Dirceu Barbano, farmacêutico e ex-presidente da Agência de Vigilância Sanitária (Anvisa) também considerou a alternância de doses com vacinas diferentes uma possibilidade bem-vinda no atual cenário da pandemia.

"Em uma situação de normalidade, não seria o cenário ideal. Porém, o objetivo atual é imunizar o quanto antes o maior número de pessoas possíveis, então temos que entender que essas alternativas são sempre bem-vindas", disse Barbano. 

No fim de 2020, pesquisadores britânicos afirmaram considerar a ideia de realizar testes que vão misturar duas vacinas diferentes contra a Covid-19 para ver se a combinação funciona melhor do que uma fórmula única.

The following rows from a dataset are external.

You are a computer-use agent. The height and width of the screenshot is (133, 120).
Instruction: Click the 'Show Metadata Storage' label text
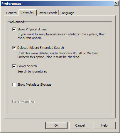[34, 84]
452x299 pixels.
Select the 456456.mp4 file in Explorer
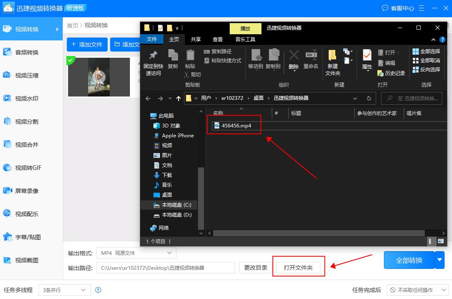coord(237,125)

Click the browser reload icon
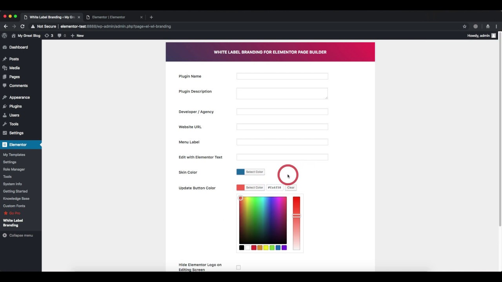click(x=22, y=26)
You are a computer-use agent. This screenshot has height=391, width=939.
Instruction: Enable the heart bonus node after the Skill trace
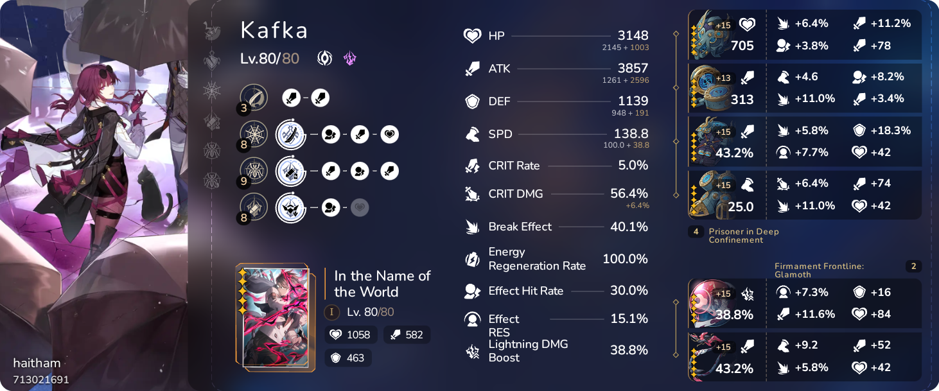(389, 135)
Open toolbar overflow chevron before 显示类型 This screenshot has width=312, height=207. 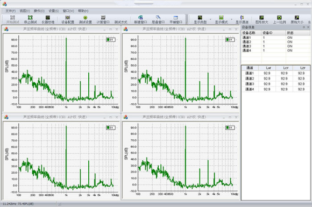[x=187, y=23]
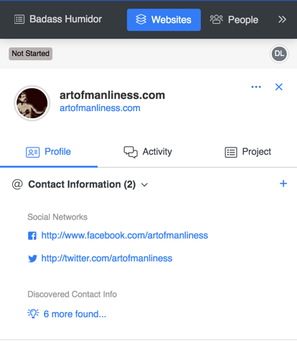Switch to the Activity tab
Viewport: 297px width, 341px height.
[148, 152]
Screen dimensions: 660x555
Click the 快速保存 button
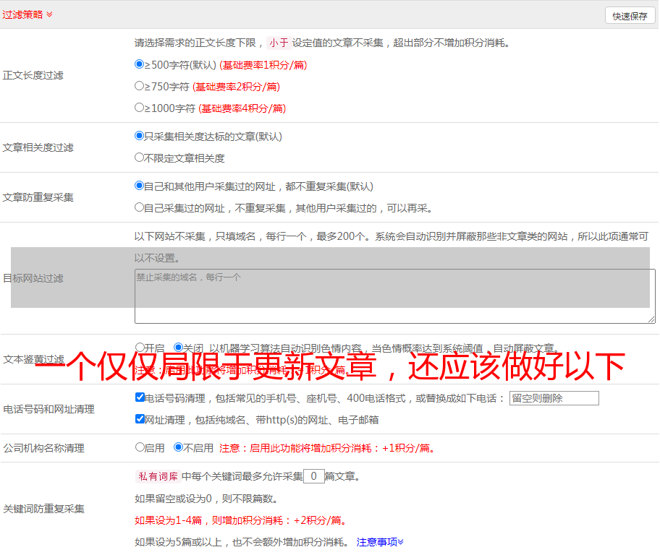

Vacinas como as da Pfizer/BioNtech e Moderna, usam partes do material genético chamadas mensageiros RNA ou mRNA para fazer o corpo produzir pedaços sintéticos do novo coronavírus e estimular uma resposta imunológica.

Outras substâncias, como da Johnson & Johnson e AstraZeneca/Oxford, usam um tipo diferente de vírus chamado adenovírus para carregar fragmentos genéticos do novo coronavírus ao corpo.